▸ **What you will do**:
Rewrite every line of the material below, requests included. Scale each coordinate in the answers by 0.65, round to whole numbers with halves rounded up, and leave the pictures out.

[Raw records]
--- start ---

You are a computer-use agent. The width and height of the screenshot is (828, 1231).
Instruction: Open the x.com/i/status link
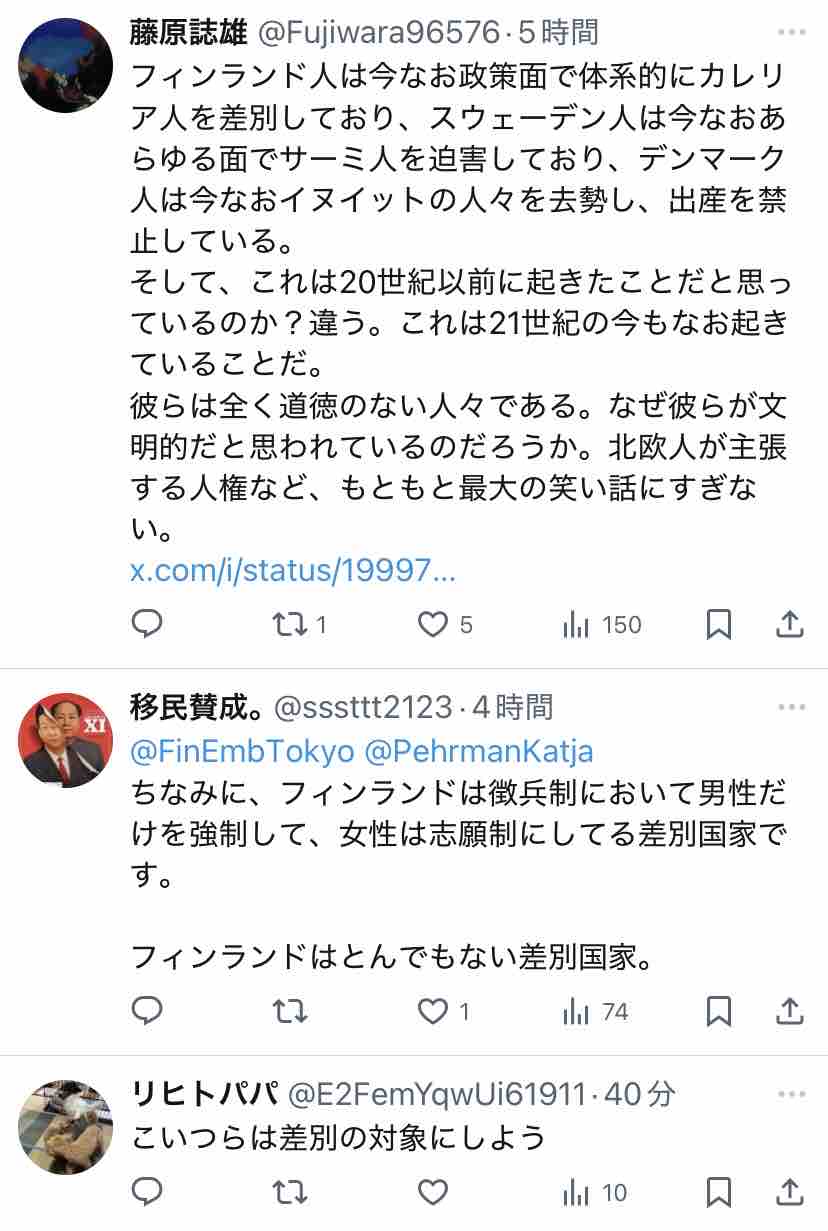[x=293, y=571]
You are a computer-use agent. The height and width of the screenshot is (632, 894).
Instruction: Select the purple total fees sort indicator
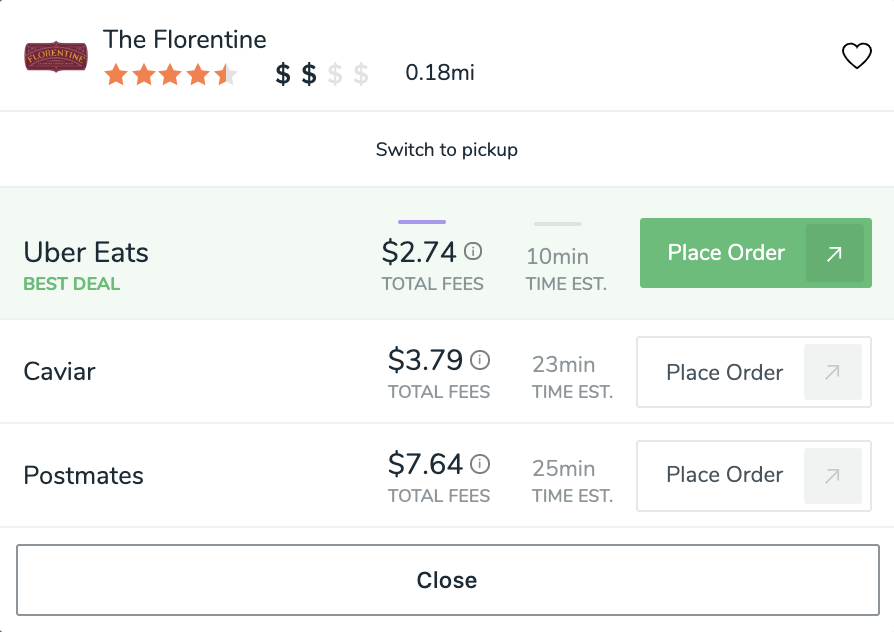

--- end ---

▸ **Task output**:
You are a computer-use agent. The width and height of the screenshot is (828, 1231).
Instruction: Open the x.com/i/status link
[x=190, y=371]
You are a computer-use agent. The height and width of the screenshot is (632, 894).
Instruction: Select the purple total fees sort indicator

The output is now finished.